▶ CONSIGNES: Résumez en deux phrases le texte fourni ci-dessous.

▶ TEXTE FOURNI:

----

Le marchand de passés n'est autre que Félix Ventura, albinos en pays d'Afrique, enfant abandonné et trouvé par un bouquiniste dans une caisse de livres. Félix exerce ce métier parce qu'il aime les histoires et qu'il s'est inventé un passé au fil du temps.

Félix dit : Je pense que ce que je fais est une forme avancée de littérature. Moi aussi je crée des intrigues, j'invente des personnages, mais au lieu de les garder prisonniers dans un livre je leur donne vie, je les jette dans la réalité.

Il offre ses services à des riches, des militaires, à toute personne voulant redorer son blason, oublier des actes peu glorieux et pouvoir briller à nouveau, donner un beau passé à ses enfants.
Mélangeant passé et présent, des bouts de vrai récolté dans des films ou la presse et des faux souvenirs, Félix invente de nouvelles vies dans un pays marqué par la décolonisation et une guerre civile sanglante.

Félix n'est pas seul dans cette histoire. Il vit entouré de la Vieille Espérance, celle qui s'occupe de sa maison. Elle est convaincue qu'elle ne mourra jamais, qu'elle est immunisée contre la mort, car elle y a déjà échappé lors d'une tuerie en 1992.

Espérance Job Sapalalo a une fine toile de rides sur le visage, les cheveux tout blancs, mais sa chair est toujours ferme, et ses gestes sont sûrs et précis. A mon avis, elle est le pilier qui soutient cette maison

Eulalio fait office de narrateur. C'est l'ami, le confident de Félix. Eulalio n'est autre qu'un gecko tigré, une des multiples réincarnation d'un homme qui cherche son passé, à retrouver ses vies antérieures dans les mots des gens qu'il croise et observe.

Un jour, un mystérieux reporter entre chez Félix et lui commande une nouvelle vie angolaise, avec les papiers officiels qui vont avec. Faisant fi des avertissements du marchand, il va se plonger corps et âme dans cette nouvelle identité. Le jour où il croise Lucia, la belle et lumineuse jeune femme dont Félix est amoureux, le reporter sombre totalement. Comment a-t-il pu croire qu'il pourrait échapper à son vrai passé quand ce dernier refait surface, quand il sort des égouts ?

Entre propos presque philosophiques du gecko, rêves plus ou moins éveillés de Félix et Eulalio, entre le vrai et le faux, les mensonges et des bouts de réalité, José Eduardo Agualusa nous interroge sur la mémoire tant individuelle que collective. Pour se construire une identité, il faut un passé, des souvenirs, des racines pour s'élever comme un arbre.

Tout cela pourrait paraître bien compliqué. On pourrait craindre de se perdre totalement dans ce labyrinthe de pensées, entre le vrai et les faux semblants. Il n'en est rien. L'auteur suit toujours son chemin et guide son lecteur au fil de mots plein de nostalgie, teintés d'une douce mélancolie qui pousse à la méditation. C'est sobre, d'une grande finesse et plein de poésie sans pourtant oublier la cruauté de la vie, de la guerre et ses conséquences sur les hommes.

----

▶ EXTRAIT DES DONNÉES:
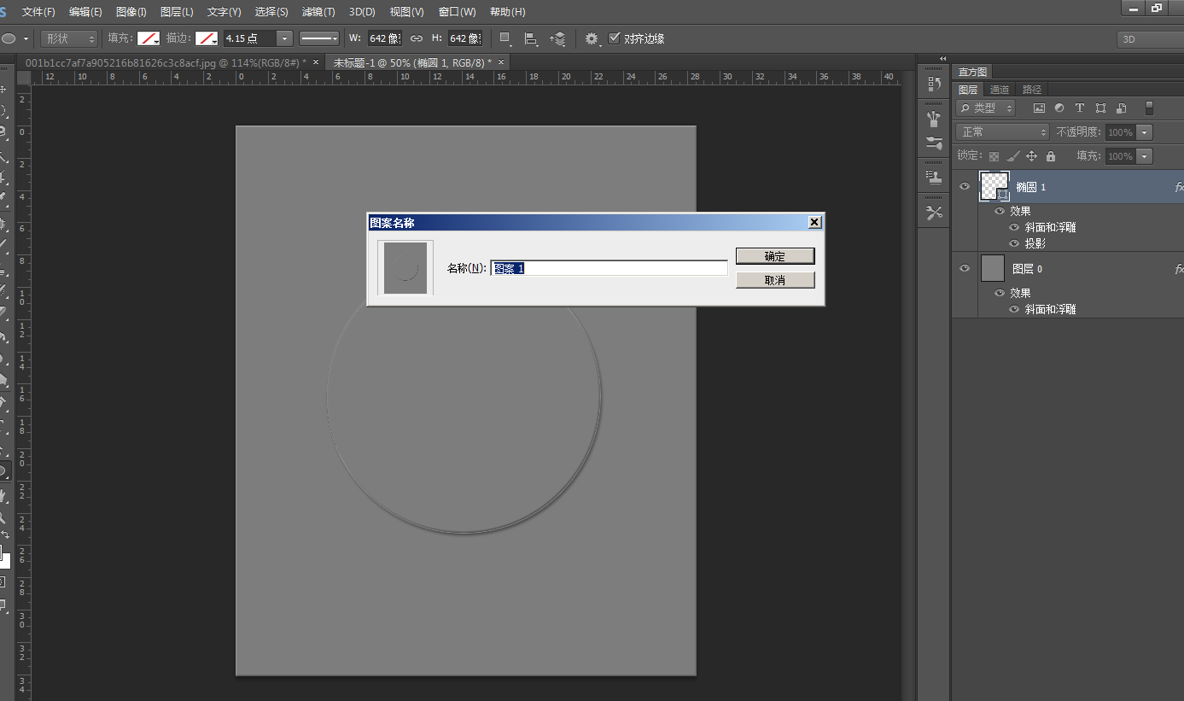
Task: Toggle the 对齐边缘 checkbox
Action: coord(615,38)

----

▶ RÉSULTAT: Félix Ventura, albinos trouvé enfant dans une caisse de livres, invente des passés pour des riches et des militaires désireux de redorer leur blason, dans un pays marqué par la décolonisation et une guerre civile sanglante. Quand un reporter lui commande une nouvelle vie angolaise et s'y plonge malgré ses avertissements, le vrai passé de cet homme refait surface, et José Eduardo Agualusa interroge ainsi la mémoire individuelle et collective dans une écriture sobre, poétique et mélancolique.